Ailelerinin bulunduğu kentlerden uzak yerlere sürgün edilen tutsak yakınları, mesafe nedeniyle yakınlarını yıllardır göremediklerini vurgulayarak, tutsakların serbest bırakılması için bir an önce düzenleme yapılmasını istedi.
Kürt Halk Önderi Abdullah Öcalan’ın 27 Şubat’ta yaptığı Barış ve Demokratik Toplum Çağrısı ile birlikte Kürt sorununun çözümü konusunda bir dizi gelişmeler yaşanmaya devam ediyor. Kürt Özgülük Hareketi’nin “güçlerini Medya Savunma Alanları’na çekme kararını” yaptığı açıklama ile duyurdu. Gelinen aşamada toplumun farklı kesimlerinden devletin gerekli adımları atması yönünde çağrılar gelmeye devam ediyor. Devletin gerekli adımları atması çağrısında bulunan tutsak yakınları da cezaevlerinin kapılarının açılmasının onurlu bir barışa hizmet ettiğini belirtti.
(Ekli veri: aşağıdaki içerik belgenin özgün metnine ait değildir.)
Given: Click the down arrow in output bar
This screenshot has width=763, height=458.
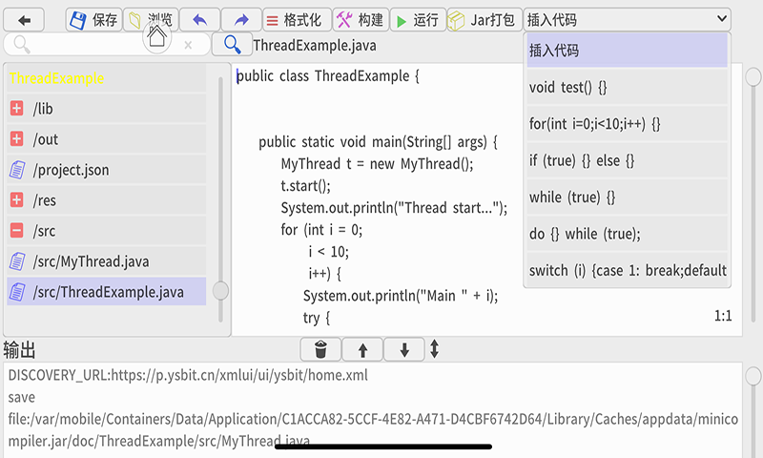Looking at the screenshot, I should click(404, 350).
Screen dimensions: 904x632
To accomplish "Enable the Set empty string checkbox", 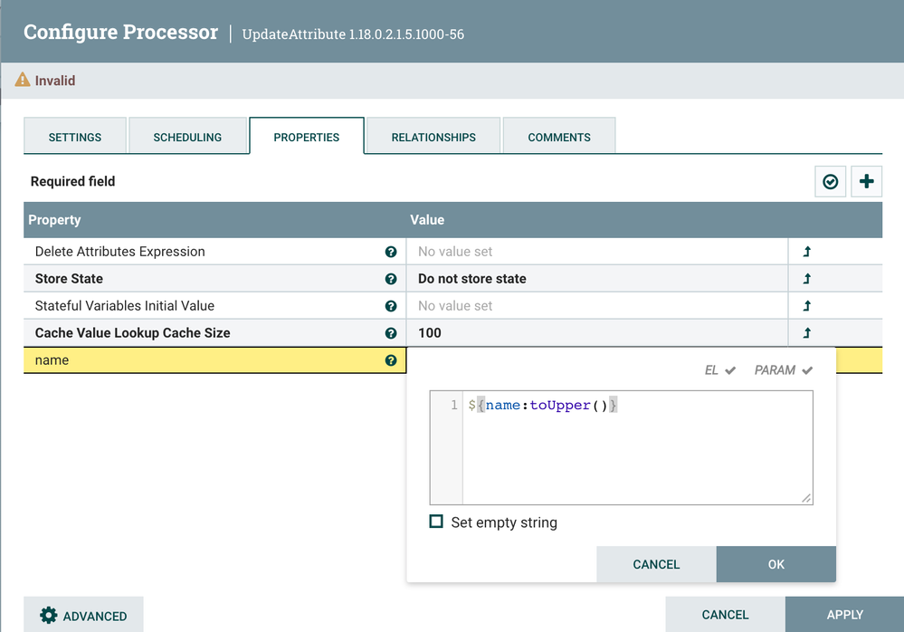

İzmir’de 2016’da gözaltına alındıktan sonra tutuklanan Enez Adlı’nın annesi Naime Adlı bu çağrıyı yapanlardan. Oğlunun tutuklandıktan sonra 1 yıl İzmir’de cezaevinde kaldığını aktaran anne, oğlunun Antalya S Tipi Cezaevi’ne sürgün edildiğini söyledi. Aydın’dan Antalya’ya zorlu koşullar içinde gittiğini ifade eden Naime Adlı, “Bazen koşullardan dolayı geri dönüyoruz. Ulaşım sıkıntıları çok fazla. İlk başlarda cezaevine gittiğimiz zaman çıplak arama dayatılıyordu. Buna dair suç duyurusunda bulunduk. Yaptığımız suç duyurularına takipsizlik verdiler. Bu süreç içerisinde elimizden gelen mücadeleyi veriyoruz” diye konuştu.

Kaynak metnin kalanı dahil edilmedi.